**ASSIGNED TASK:**
Using the passage on Frances Ford Seymour Fonda below, answer these questions:
(a) In what town was she born?
(b) Where did she first meet Henry Fonda?
(c) In which cemetery is she buried?
[PASSAGE Boundary: Start]
Canadian-born American socialite (1908–1950)

Frances Ford Seymour Fonda (4 April 1908 – 14 April 1950) was a Canadian-American socialite. She was the second wife of actor Henry Fonda and the mother of actors Jane Fonda and Peter Fonda.

== Biography ==
Born in Brockville, Ontario, Canada, Seymour was the daughter of Sophie Mildred (née Bower) and Eugene Ford Seymour. When she was 14 in 1922, she moved with her family to Fairhaven, Massachusetts and graduated from a public high school there. According to her daughter Jane, who gained access to records from a psychiatric hospital with "help" from lawyers, Seymour was a victim of recurrent child incestuous abuse in Ontario and eventually had nine abortions.

On 10 January 1931, she married George Tuttle Brokaw, a millionaire lawyer and sportsman. They had one daughter, Frances de Villers "Pan" Brokaw (10 October 1931 – 10 March 2008).

Brokaw died in 1935, and a year later Seymour married actor Henry Fonda on 16 September 1936, at Christ Church, New York City. She had met Fonda at Denham Film Studios in England on the set of the film Wings of the Morning. The couple had two children, Jane (born 21 December 1937) and Peter (23 February 1940 – 16 August 2019), who both became actors. But their marriage was troubled. According to Peter Fonda, these difficulties later gave him empathy for the marital problems of actor Dennis Hopper, his co-star in the 1969 film Easy Rider. Hopper's then-wife Brooke Hayward is the daughter of Margaret Sullavan, Henry Fonda's first wife.

Frances, who had been diagnosed with bipolar disorder, died by suicide while she was a patient at the Craig House Sanitarium in Beacon, New York. Her suicide came three and a half months after Fonda asked her for a divorce. She is buried in Ogdensburg Cemetery, Ogdensburg, New York.
[PASSAGE Boundary: End]
[RECORD SET Boundary: Start]
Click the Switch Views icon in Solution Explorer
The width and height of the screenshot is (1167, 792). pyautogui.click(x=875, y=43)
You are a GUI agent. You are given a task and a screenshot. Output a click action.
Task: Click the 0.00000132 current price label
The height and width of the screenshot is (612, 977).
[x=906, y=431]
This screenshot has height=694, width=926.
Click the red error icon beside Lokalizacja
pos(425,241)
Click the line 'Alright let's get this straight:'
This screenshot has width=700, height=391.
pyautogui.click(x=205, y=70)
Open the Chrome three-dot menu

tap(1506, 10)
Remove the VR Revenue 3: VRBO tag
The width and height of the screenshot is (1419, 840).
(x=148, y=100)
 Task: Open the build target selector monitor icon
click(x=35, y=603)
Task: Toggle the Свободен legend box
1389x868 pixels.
[RECORD SET Boundary: End]
**ANSWER:**
(a) Brockville, Ontario, Canada
(b) At Denham Film Studios in England, on the set of the film Wings of the Morning
(c) Ogdensburg Cemetery, Ogdensburg, New York